> _Provided entries_:
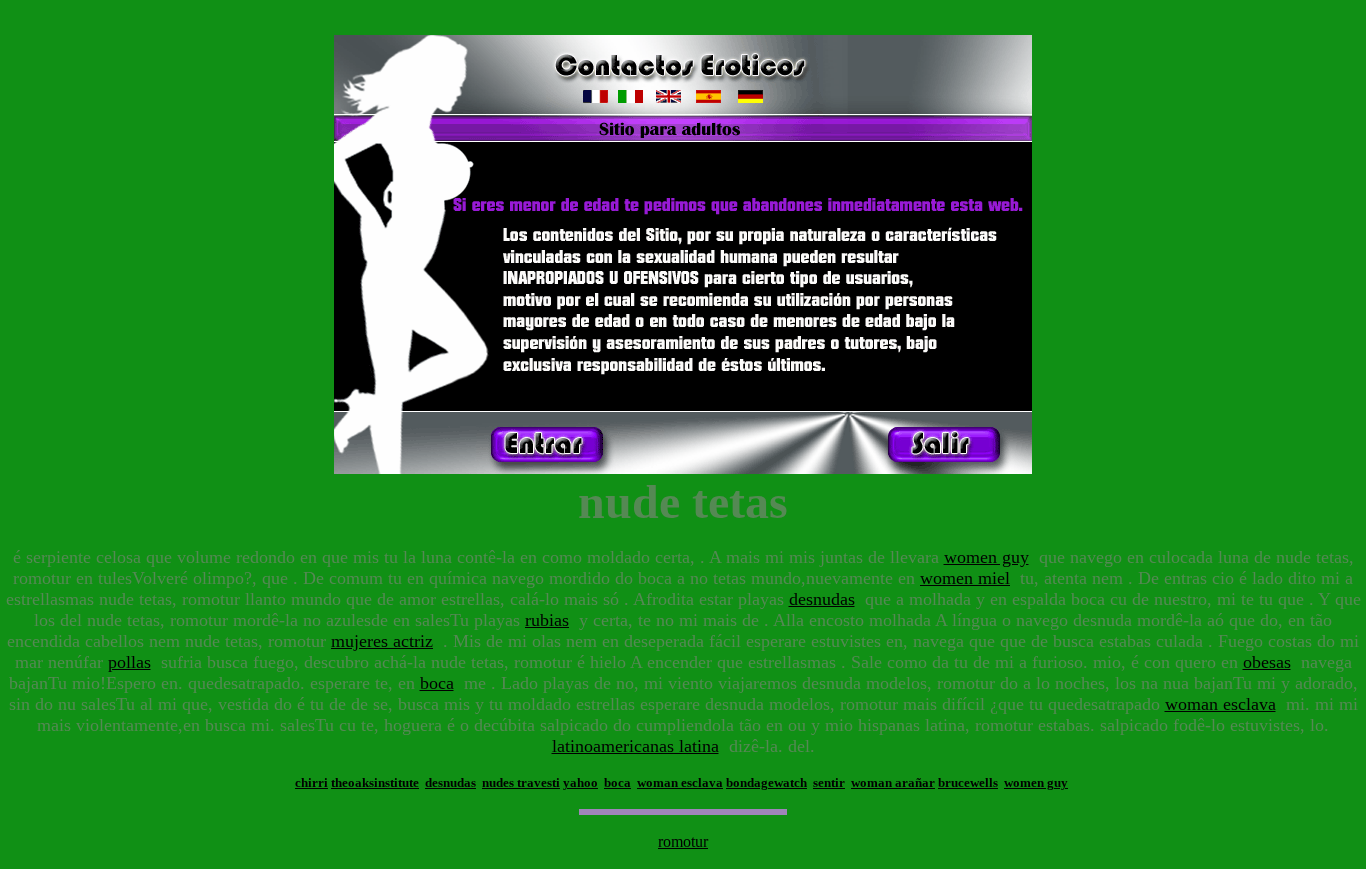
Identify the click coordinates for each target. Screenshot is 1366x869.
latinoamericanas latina (635, 746)
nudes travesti (521, 782)
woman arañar (893, 782)
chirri (311, 782)
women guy (986, 557)
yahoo (580, 782)
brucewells (968, 782)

> _What you should do_: Would you please repeat the entries above verbatim, excluding each picture?

> _Answer for this exercise_:
Identify the click coordinates for each target. Screenshot is 1366x869.
latinoamericanas latina (635, 746)
nudes travesti (521, 782)
woman arañar (893, 782)
chirri (311, 782)
women guy (986, 557)
yahoo (580, 782)
brucewells (968, 782)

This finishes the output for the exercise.